Urine Attack Shuts Down Controversial Moscow Photography Show

A protester disguised as a journalist was behind the vandalism.

Some 20 activists in matching uniform jackets and camouflage from a little-known non-governmental organization called "Officers of Russia" stand outside the doors of the Lumiere Brothers Gallery close to the Kremlin in Moscow on September 25, 2016. Pro-Kremlin activists threw urine on pictures by a controversial US photographer at a Moscow gallery and forced the show's closure after a government adviser condemned the images as "child pornography." The exhibition showed pictures by Jock Sturges, a well-known photographer whose nude images of children have regularly prompted accusations of pedophilia, which he denies.

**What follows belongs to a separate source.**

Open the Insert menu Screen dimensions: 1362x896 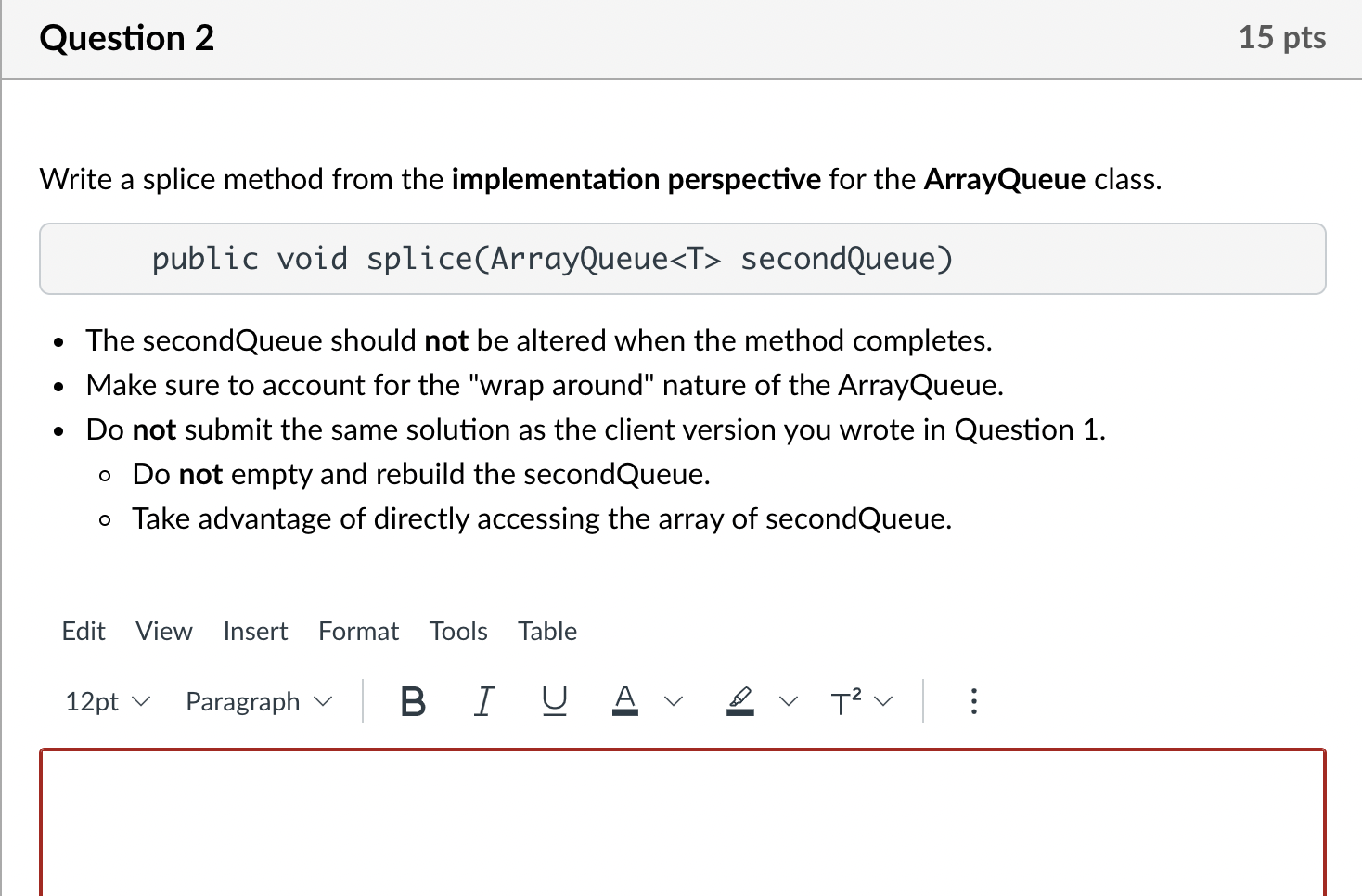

Courtesy of Andrei Borodulin/AFP/Getty Images.

Moscow’s Lumiere Brothers Center for Photography has abruptly closed its show of American artist Jock Sturges following complaints that the photographer’s work is child pornography. A group of protesters descended upon the gallery on September 25, and one man threw urine on the images, reports the Guardian.

The protest was led by a citizen group called Officers of Russia, which claims to defend public morals and the “patriotic upbringing of the population,” as per its mission statement.

“Under our legislation, taking pictures of nude children and exposing them is not allowed,” the organization’s leader, Anton Tsvetkov, told Russian news agency TASS, adding that it is “not quite right only three minutes from the Kremlin, in the very heart of this country, to position this pedophilic photographer.”

The exhibition, titled “Absence of Shame,” opened September 8, and featured photographs taken since the 1970s of members of some 25 families living in nudist communities in France, northern California, and Ireland.

Jock Sturges, Hanneke, Vierlingsbeek, The Netherlands (1995). Courtesy of Jock Sturges.

Jock Sturges, Hanneke, Vierlingsbeek, The Netherlands (1995). Courtesy of Jock Sturges.

“Nudity means nothing to anybody here…People are naked…because they are naturists and spend their summers in a resort dedicated to the absence of shame,” said Sturges in a statement released prior to the opening. His models, often young girls, were photographed with parental consent.

According to the Daily Mail, gallery curator Natalia Litvinskaya maintained that the show has “nothing to do with pedophilia,” and was shuttered due to “threats from absolutely delusional people.” The protesters, who blocked the entrance to the building, reportedly arrived wearing camouflage uniforms. Earlier in the day, a man posing as a journalist threw a mix of urine and acetone on the artworks, according to NDTV.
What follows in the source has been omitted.